A hundred thousand years ago, we made no art, we didn’t decorate or paint our bodies, we had no belief in an afterlife and we didn’t project from the past into the future. Things stayed that way for a thousand years and then suddenly, 40,000 years ago something happened. Anthropologists (people who studies humans past and present) call it “the Great Leap Forward” and it was a turning point in human history. Neil Armstrong's giant step for mankind would pale in comparison. When the Great Leap Forward occurred, we suddenly started painting cave wells which is still evident in many places around the world today. That was our first art form and expression. Then we began adorning our bodies with jewelry - the first indication that we had any idea of of ourselves as individuals. And perhaps, most significantly, we started to believe in god and the afterlife.

Until about 40,000 years ago, homo sapiens did not bother to bury the dead. To keep the awful stench from attracting scavengers and predators, they just shove the bodies into holes in the ground. However starting from the Great Leap Forward, we began adding stuff into the holes, things what archeologists call “grave goods” such as food supplies, clothes, spears that could only mean to be used in the afterlife. It was as if a switch had been turned on in our brains, turning on our consciousness - letting us remember the past and wonder about the future.
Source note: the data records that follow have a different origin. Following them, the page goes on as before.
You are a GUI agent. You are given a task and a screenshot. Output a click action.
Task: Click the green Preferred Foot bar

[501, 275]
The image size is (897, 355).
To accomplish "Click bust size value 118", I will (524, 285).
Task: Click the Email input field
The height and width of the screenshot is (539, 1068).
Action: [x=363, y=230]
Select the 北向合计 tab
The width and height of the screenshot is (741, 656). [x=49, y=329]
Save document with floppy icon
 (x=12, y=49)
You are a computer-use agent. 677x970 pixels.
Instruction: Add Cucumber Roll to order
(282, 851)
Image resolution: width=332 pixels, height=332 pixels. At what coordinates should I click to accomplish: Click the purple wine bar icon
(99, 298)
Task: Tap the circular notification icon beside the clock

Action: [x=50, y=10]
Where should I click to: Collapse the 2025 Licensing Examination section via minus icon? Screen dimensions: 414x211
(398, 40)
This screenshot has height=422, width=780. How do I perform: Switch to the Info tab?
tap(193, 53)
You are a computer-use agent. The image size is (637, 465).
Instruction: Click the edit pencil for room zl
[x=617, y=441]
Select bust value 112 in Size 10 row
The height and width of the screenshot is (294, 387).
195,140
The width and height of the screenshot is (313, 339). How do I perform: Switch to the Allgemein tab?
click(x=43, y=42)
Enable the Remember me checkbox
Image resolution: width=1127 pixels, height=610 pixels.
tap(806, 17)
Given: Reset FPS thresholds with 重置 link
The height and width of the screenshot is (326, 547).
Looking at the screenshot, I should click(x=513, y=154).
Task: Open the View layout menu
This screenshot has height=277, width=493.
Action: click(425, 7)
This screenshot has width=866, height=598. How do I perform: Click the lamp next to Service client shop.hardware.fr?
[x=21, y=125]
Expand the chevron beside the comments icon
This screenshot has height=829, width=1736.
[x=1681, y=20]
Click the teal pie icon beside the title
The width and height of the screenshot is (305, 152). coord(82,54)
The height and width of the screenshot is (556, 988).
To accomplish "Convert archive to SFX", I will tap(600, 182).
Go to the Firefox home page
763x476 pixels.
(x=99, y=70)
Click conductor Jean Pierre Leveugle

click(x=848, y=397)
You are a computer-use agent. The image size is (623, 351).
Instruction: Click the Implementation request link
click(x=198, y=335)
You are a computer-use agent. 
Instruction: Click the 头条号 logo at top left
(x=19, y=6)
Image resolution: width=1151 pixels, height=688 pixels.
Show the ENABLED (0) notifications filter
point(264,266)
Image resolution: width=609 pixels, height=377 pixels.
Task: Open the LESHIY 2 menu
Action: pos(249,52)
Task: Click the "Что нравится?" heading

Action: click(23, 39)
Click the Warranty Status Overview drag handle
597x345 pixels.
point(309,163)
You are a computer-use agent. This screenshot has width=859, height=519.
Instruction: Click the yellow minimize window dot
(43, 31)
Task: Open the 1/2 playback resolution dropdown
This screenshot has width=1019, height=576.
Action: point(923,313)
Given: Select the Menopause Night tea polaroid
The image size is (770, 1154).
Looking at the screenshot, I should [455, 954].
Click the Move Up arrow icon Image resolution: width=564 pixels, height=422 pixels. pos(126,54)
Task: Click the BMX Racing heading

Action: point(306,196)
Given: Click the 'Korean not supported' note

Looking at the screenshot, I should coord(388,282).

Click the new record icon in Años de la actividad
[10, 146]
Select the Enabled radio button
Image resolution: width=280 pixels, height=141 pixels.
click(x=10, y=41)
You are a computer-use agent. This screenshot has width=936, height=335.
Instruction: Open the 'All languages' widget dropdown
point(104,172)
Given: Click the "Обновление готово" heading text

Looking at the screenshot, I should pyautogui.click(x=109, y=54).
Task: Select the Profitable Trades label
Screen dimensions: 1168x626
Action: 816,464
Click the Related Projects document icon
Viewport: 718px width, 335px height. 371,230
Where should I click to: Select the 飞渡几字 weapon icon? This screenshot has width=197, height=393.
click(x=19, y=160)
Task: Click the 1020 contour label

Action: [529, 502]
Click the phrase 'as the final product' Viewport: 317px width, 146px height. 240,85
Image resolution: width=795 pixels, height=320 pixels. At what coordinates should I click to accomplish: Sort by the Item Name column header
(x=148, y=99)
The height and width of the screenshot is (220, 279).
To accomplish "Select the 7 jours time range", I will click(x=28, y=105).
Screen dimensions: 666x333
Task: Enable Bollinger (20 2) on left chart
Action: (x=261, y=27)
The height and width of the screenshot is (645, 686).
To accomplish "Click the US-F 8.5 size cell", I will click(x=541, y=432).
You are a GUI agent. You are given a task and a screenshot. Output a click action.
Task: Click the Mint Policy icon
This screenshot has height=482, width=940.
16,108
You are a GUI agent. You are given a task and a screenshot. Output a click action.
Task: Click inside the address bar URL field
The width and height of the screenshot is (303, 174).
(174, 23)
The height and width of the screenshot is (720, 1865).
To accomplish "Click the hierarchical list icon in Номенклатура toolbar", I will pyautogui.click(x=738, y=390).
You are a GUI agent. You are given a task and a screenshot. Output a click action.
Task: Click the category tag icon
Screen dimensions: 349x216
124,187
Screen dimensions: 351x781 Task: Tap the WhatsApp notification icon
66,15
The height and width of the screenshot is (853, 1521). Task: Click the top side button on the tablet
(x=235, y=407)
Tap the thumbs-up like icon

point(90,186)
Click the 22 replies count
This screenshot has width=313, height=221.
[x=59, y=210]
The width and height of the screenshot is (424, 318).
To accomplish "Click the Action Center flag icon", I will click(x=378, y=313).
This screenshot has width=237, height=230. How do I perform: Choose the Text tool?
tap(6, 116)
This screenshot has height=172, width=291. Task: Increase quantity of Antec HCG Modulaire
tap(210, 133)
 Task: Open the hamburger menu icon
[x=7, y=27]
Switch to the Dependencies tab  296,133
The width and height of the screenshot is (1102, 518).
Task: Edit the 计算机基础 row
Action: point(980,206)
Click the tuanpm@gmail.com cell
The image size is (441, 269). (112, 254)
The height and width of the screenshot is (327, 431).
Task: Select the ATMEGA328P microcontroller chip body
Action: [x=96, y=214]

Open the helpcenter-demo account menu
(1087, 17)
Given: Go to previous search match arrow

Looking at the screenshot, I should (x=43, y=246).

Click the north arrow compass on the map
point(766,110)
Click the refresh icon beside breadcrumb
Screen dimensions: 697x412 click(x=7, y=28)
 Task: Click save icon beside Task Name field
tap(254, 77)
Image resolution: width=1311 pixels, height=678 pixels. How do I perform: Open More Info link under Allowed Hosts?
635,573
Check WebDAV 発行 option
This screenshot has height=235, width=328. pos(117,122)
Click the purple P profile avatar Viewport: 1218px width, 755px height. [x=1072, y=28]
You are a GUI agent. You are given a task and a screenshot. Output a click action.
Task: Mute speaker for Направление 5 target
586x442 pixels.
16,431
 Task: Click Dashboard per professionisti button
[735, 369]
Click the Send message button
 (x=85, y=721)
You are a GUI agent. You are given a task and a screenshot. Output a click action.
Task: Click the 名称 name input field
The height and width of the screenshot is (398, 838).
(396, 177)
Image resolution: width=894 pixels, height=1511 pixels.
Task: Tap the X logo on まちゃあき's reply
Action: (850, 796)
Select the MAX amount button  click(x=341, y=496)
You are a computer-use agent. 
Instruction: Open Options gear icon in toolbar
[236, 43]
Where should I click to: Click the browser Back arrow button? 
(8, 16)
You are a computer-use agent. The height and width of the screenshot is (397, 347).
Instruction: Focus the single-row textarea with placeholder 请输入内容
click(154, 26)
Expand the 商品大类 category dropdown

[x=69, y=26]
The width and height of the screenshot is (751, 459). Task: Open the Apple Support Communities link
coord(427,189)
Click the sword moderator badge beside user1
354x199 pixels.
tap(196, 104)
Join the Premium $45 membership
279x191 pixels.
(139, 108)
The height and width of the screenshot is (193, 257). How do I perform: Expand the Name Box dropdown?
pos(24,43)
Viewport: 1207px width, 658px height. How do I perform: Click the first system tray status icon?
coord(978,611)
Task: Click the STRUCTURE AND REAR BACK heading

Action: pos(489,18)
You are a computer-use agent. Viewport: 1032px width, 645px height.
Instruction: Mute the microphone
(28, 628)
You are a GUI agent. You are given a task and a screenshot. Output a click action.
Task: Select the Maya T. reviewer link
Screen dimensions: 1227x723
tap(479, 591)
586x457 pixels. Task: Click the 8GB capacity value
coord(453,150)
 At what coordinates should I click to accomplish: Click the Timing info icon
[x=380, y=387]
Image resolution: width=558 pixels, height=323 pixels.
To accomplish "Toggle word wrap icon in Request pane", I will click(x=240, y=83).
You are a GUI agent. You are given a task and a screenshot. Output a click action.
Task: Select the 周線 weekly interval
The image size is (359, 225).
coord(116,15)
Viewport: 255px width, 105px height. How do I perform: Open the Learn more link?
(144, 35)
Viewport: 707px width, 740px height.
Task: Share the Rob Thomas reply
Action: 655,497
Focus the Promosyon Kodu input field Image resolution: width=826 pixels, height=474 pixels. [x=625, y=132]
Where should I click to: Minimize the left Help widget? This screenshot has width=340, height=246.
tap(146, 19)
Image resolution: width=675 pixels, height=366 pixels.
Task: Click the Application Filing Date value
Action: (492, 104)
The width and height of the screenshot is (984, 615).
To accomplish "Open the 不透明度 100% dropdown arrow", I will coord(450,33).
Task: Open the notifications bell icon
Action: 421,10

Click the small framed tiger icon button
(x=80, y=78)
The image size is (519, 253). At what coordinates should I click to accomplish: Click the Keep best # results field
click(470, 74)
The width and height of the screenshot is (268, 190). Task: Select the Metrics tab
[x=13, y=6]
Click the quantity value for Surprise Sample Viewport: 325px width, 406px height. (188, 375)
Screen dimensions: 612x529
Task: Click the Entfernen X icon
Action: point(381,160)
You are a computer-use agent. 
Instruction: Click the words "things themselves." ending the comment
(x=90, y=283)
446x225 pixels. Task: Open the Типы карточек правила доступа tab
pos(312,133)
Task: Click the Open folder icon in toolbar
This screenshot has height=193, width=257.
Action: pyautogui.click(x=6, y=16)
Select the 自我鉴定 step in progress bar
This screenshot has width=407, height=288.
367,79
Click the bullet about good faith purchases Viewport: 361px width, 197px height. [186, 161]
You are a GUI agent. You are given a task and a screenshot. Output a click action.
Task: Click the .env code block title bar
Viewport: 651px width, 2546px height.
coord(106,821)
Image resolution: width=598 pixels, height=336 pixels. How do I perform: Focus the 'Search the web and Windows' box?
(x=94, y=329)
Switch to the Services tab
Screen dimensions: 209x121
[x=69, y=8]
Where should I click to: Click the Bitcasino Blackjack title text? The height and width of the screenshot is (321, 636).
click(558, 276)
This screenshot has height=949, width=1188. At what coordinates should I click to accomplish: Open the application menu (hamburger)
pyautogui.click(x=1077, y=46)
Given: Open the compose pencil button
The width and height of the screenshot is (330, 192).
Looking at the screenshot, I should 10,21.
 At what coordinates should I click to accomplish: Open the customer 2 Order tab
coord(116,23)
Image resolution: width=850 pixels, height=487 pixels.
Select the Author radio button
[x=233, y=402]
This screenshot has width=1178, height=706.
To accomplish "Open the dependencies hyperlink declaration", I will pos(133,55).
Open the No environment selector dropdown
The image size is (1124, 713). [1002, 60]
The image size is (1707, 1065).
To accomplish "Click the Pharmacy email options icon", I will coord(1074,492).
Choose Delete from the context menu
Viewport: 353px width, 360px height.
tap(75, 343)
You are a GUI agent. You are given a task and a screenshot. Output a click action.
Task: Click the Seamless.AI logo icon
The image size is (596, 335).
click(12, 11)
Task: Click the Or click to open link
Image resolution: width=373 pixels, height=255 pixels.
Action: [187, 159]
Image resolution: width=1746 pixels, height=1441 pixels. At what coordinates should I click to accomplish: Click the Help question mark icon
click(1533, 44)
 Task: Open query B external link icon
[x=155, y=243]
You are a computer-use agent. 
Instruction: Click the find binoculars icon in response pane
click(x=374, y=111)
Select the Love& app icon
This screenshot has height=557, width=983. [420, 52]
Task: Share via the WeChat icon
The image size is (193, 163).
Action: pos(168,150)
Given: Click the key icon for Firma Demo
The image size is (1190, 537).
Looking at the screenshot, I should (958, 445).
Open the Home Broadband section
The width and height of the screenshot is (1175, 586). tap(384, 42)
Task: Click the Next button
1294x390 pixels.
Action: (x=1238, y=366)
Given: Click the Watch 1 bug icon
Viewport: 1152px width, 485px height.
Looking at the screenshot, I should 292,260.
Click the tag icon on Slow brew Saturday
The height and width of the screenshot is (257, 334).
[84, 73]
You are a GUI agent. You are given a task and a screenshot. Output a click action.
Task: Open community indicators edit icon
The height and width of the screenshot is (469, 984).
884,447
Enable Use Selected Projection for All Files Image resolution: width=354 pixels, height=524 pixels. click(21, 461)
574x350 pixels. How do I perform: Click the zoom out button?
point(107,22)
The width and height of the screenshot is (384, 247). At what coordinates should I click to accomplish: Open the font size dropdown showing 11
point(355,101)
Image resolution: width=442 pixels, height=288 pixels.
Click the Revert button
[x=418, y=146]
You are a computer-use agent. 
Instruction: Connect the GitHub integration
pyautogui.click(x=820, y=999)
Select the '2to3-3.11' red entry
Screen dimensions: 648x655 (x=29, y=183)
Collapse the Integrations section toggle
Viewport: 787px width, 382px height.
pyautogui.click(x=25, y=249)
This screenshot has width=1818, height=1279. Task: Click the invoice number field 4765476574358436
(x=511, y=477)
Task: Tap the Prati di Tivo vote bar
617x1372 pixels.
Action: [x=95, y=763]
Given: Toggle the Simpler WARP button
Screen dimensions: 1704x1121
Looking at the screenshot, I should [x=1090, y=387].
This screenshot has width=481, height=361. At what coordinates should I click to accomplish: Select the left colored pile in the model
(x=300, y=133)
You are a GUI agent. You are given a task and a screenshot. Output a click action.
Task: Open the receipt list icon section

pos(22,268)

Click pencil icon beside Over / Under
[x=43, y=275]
Homo neanderthalensis, our long lost cousin
Interestingly though, the turning on of consciousness only happened to us - the homo sapiens not to any other human species. You see, we were not the only kind of humans that existed back then. We had our burly cousins the Neanderthals who lived together with us across Europe to Asia. The Neanderthals just went along without ever taking the great leap. They had no art, no religion and as far as we can tell, no true consciousness. And that means that even if something happened every year in the past like rainy seasons or Hari Raya or the balik kampung rush, the Neanderthals would not assume that it was going to happen again this year. How do we know that? Salmon migration. Every year at exactly the same time, salmon fishes swim upstream to lay eggs. Ever since the Great Leap Forward, homo sapiens have always been waiting for them, reading to catch the fishes as they go by. But the Neanderthals never noticed the pattern. We can tell by the distribution of fish skeletons they left in their caves. They were caught unaware it seemed by the returning salmons every year. It just did not occur to our cousins that what had happened each spring in the past was likely to happen again next spring. Is it any wonder why homo sapiens thrived but homo neanderthalensis perished? All because a switch for consciousness was turned on and we learned to adapt with the environment better.
A typical homo neanderthal family
But for us, ever since the Great Leap Forward 40,000 years ago, planning ahead has come naturally. We plan for animal migrations, harvests, rainy seasons and floods and according to star constellations. And since our switch for consciousness was turned on, we started to think more of ourselves, be more artistically expressive (paintings, drawings which lead to language and technology), wonder about the future and the afterlife which eventually lead to the creation of religion. And the rest as everyone knows it, is history.